Count the lines below that contain the word "computer", and report only that number.

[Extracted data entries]
=== Begin Enclosure ===
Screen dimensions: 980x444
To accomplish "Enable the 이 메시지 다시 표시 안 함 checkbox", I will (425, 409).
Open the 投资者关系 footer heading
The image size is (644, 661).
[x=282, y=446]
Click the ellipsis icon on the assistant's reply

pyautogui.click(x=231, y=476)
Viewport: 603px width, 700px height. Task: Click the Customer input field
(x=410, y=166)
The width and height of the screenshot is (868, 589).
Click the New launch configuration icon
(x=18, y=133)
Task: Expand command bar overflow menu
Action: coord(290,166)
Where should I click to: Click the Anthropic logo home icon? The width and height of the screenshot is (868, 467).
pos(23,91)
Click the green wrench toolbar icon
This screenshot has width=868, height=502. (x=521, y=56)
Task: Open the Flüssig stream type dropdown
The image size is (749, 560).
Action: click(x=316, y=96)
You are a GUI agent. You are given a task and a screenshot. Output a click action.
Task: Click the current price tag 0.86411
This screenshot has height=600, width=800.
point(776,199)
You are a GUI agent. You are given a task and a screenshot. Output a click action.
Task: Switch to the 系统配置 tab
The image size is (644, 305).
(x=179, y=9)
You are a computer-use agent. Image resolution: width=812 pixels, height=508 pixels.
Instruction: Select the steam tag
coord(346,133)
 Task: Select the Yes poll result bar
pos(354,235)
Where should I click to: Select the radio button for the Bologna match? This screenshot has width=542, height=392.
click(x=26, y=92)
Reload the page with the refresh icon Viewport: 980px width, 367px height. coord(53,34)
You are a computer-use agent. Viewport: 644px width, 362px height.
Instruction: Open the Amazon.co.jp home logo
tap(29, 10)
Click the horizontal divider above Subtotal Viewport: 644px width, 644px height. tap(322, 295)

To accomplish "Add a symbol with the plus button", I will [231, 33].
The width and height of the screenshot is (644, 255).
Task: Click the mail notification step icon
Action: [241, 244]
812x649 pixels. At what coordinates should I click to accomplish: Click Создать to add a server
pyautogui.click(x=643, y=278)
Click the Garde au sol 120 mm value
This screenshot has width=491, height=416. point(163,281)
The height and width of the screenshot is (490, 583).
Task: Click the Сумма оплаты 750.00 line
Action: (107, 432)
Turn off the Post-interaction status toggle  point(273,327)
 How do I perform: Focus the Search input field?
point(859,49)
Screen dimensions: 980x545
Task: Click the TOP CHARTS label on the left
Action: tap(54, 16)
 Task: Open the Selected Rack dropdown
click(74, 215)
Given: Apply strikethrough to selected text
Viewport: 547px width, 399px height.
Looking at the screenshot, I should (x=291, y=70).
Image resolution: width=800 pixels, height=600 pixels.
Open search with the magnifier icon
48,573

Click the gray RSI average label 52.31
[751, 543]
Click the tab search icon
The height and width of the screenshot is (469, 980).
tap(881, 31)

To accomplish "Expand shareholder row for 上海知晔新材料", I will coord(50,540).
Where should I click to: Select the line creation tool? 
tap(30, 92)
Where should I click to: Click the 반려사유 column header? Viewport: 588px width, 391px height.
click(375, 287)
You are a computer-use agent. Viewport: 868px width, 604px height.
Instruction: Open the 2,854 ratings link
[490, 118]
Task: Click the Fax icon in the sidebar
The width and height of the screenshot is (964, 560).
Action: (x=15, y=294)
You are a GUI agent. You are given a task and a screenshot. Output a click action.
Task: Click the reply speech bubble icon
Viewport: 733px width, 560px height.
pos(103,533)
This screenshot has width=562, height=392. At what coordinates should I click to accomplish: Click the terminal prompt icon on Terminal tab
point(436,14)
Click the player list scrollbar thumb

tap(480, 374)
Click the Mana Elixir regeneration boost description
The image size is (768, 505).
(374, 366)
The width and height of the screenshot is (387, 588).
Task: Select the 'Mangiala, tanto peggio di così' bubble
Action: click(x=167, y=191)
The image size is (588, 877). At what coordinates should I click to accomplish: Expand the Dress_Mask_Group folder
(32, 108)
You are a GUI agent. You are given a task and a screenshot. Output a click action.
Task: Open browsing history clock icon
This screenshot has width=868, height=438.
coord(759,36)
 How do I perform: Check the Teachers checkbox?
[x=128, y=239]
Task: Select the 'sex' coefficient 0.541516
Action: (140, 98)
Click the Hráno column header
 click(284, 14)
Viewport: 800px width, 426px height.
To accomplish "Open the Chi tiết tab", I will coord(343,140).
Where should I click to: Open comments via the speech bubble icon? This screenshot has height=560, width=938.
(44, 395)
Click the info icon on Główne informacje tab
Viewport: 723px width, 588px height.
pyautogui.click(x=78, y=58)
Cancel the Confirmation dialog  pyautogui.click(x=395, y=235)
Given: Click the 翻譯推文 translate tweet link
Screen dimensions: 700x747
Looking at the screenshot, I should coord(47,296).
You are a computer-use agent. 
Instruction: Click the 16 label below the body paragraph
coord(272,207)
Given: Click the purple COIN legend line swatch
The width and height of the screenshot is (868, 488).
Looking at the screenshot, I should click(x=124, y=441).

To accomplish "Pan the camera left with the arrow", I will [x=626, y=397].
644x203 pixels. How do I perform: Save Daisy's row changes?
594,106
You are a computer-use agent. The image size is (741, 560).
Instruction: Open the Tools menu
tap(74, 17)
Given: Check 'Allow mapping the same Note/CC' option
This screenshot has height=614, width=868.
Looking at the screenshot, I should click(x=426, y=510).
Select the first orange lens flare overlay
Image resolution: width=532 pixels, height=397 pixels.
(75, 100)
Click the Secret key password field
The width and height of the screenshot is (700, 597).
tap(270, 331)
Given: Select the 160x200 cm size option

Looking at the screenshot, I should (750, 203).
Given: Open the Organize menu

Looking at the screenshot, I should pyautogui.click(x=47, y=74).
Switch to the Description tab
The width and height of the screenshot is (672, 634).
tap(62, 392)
=== End Enclosure ===
## REPLY
5